Today, people are less confident that history moves through a series of set stages toward a single destination. Nor, despite its popular persistence, do most historians of science support the idea of an enduring conflict between science and religion. Renowned collisions, such as the Galileo affair, turned on politics and personalities, not just science and religion. Darwin had significant religious supporters and scientific detractors, as well as vice versa. Many other alleged instances of science-religion conflict have now been exposed as pure inventions. In fact, contrary to conflict, the historical norm has more often been one of mutual support between science and religion. In its formative years in the 17th century, modern science relied on religious legitimation. During the 18th and 19th centuries, natural theology helped to popularise science.
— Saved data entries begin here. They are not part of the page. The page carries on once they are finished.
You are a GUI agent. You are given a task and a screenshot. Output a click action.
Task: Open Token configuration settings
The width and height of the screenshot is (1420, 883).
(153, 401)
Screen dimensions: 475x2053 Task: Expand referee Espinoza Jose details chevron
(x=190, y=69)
The conflict model of science and religion offered a mistaken view of the past and, when combined with expectations of secularisation, led to a flawed vision of the future. Secularisation theory failed at both description and prediction. The real question is why we continue to encounter proponents of science-religion conflict. Many are prominent scientists. It would be superfluous to rehearse Richard Dawkins’s musings on this topic, but he is by no means a solitary voice. Stephen Hawking thinks that ‘science will win because it works’; Sam Harris has declared that ‘science must destroy religion’; Stephen Weinberg thinks that science has weakened religious certitude; Colin Blakemore predicts that science will eventually make religion unnecessary. Historical evidence simply does not support such contentions. Indeed, it suggests that they are misguided.

So why do they persist? The answers are political. Leaving aside any lingering fondness for quaint 19th-century understandings of history, we must look to the fear of Islamic fundamentalism, exasperation with creationism, an aversion to alliances between the religious Right and climate-change denial, and worries about the erosion of scientific authority. While we might be sympathetic to these concerns, there is no disguising the fact that they arise out of an unhelpful intrusion of normative commitments into the discussion. Wishful thinking – hoping that science will vanquish religion – is no substitute for a sober assessment of present realities. Continuing with this advocacy is likely to have an effect opposite to that intended.

Religion is not going away any time soon, and science will not destroy it. If anything, it is science that is subject to increasing threats to its authority and social legitimacy. Given this, science needs all the friends it can get. Its advocates would be well advised to stop fabricating an enemy out of religion, or insisting that the only path to a secure future lies in a marriage of science and secularism.